With only a few games left in the March Madness tournament, fans across the country are waiting with bated breath to see which team comes out on top, and not just die-hard basketball fans. The tournament has become all-inclusive for both fanatic and casual fans alike. In fact, more than 40 million Americans will fill out more than 70 million brackets this year. This increase in fan base has also increased the amount of information people are clamoring for. Player statistics, team histories, injuries, and more are all desired by millions of fans as they strive for the perfect bracket. Data analysis has actually taken over the March Madness tournament as the game behind the games, as it were. The collection, organization and final analysis of all the statistics and information found in every play on the basketball court is the magic behind a winning bracket.
These days every movement of a basketball player can be turned into a data point. To begin with, historical data has a very important place in current and future NCAA games. Many years of raw data for each team in the tournament, including win-loss records, home vs. away statistics, and even play-by-play data, needs to be gathered for easy distribution. In addition, present-day games are providing even more data to collect, right down to the second-by-second movements and efficiencies of the players. Court-side video cameras are used to track player speed, shot trajectory, and dribbles and passes, all at 25 times per second.
Organization & Storage
Once all the data is collected, it needs to be stored somewhere.
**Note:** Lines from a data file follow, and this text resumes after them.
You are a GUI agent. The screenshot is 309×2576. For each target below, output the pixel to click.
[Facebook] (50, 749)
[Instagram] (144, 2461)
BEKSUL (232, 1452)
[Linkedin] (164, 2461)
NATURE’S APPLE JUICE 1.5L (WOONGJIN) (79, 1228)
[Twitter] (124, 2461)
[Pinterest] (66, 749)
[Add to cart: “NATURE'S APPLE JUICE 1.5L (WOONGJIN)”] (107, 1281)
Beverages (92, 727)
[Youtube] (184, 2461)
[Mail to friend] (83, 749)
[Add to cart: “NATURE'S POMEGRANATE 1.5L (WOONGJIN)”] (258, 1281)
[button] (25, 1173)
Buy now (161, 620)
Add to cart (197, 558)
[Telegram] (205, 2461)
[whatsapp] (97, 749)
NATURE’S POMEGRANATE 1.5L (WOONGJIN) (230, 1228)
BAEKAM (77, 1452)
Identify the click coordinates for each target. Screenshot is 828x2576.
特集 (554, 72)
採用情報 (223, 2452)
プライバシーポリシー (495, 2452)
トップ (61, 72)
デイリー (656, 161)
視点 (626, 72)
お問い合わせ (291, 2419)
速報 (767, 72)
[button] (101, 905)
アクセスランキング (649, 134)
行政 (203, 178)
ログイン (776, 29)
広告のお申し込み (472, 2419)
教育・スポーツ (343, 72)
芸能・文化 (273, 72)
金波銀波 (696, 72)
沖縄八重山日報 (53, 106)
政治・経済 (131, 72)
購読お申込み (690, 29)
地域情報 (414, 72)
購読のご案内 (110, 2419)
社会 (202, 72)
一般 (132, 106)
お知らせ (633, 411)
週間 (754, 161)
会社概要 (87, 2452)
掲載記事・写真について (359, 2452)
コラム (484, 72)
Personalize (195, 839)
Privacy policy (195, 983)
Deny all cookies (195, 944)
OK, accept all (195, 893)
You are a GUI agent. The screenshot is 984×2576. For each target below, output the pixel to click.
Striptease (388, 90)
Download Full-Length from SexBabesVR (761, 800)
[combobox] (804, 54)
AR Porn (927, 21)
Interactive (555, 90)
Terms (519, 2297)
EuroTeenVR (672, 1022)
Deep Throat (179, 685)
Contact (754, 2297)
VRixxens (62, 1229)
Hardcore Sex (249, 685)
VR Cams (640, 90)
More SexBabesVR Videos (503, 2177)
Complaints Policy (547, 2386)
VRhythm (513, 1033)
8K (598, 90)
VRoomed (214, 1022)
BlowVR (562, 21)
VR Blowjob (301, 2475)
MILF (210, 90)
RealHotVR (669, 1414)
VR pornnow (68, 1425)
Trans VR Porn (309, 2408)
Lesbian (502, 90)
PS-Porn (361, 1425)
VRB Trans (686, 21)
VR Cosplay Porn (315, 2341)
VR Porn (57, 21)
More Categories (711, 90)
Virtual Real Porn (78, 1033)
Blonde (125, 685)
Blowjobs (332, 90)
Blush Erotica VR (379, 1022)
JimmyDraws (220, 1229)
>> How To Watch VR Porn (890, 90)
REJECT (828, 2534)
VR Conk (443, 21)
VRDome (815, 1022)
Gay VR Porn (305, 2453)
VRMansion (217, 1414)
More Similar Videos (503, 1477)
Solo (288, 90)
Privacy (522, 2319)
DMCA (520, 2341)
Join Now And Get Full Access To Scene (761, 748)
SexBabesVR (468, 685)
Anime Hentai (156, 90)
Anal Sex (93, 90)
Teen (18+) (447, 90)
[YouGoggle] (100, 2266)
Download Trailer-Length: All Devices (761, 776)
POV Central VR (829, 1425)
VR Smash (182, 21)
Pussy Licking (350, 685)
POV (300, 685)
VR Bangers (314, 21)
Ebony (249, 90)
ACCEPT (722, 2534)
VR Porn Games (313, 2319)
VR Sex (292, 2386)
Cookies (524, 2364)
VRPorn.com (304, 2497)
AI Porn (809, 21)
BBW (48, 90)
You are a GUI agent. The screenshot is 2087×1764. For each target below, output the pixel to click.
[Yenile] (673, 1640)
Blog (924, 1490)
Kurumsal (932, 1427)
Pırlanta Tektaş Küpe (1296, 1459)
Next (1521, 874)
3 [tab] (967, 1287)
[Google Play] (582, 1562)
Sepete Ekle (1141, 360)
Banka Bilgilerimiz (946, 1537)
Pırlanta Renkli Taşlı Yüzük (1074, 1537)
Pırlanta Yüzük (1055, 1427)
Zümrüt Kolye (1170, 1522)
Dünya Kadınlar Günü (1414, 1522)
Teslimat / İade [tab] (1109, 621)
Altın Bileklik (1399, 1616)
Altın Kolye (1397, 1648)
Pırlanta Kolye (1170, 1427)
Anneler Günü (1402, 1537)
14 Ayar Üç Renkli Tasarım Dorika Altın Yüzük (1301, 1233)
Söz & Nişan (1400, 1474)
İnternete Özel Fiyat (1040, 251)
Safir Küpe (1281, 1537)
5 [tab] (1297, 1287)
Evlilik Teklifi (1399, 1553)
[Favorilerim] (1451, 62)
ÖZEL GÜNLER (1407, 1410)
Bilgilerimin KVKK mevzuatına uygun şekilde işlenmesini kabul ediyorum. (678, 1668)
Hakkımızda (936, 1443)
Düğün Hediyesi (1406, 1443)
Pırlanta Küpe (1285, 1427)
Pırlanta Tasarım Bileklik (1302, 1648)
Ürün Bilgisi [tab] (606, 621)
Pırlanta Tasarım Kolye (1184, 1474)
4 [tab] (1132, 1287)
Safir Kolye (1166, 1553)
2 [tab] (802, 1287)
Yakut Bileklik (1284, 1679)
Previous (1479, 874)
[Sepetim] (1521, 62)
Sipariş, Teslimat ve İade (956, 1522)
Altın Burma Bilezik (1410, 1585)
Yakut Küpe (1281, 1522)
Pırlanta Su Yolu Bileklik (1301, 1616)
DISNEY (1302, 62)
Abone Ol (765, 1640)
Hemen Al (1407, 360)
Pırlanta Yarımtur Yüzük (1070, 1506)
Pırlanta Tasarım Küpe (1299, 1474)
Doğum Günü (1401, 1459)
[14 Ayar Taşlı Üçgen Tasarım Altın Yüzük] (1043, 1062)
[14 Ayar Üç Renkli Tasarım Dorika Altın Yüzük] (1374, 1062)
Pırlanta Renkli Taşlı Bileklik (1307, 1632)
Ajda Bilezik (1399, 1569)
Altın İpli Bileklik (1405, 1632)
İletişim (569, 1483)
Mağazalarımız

The hardware responsible for storing all this data includes servers utilizing database software with features such as high availability. The sheer amount of data collected for March Madness also requires databases equipped to process large datasets quickly and efficiently. Databases like Hadoop or Cassandra are capable of serving terabytes of data to millions of March Madness fans without causing frustration over latency or data loss. In addition, highly-available cloud servers make it easy to scale up and spin up more servers as the amount of data grows.
Many fans choose the winners of their brackets through educated guesses based on team loyalty, gut feelings, or even mascots. For other fans though, data analysis is key. However, mere access to the above described terabytes of data doesn’t do anyone much good if the data isn’t usable. In order to create smarter and more accurate brackets, we first need to extract meaningful insights from incredibly large amounts of data. Bracket predicting services use data-driven algorithms to determine patterns and predict game results. Other sources allow fans to pick and choose the factors that matter most to them to finalize their brackets, ranging from player and team stats, game outcomes and locations, and league trends. This intensive number crunching in a relatively short amount of time for millions of people requires easily scalable and highly available servers.
The sheer amount of data supporting the annual tournament has heightened fan involvement and appreciation, but has also dangled the tantalizing prospect of a perfect bracket just out of reach. While the odds are slim (about 1 in 9.2 quintillion), it’s hard to resist studying the data and striving for that perfect bracket anyway.
How did your bracket do?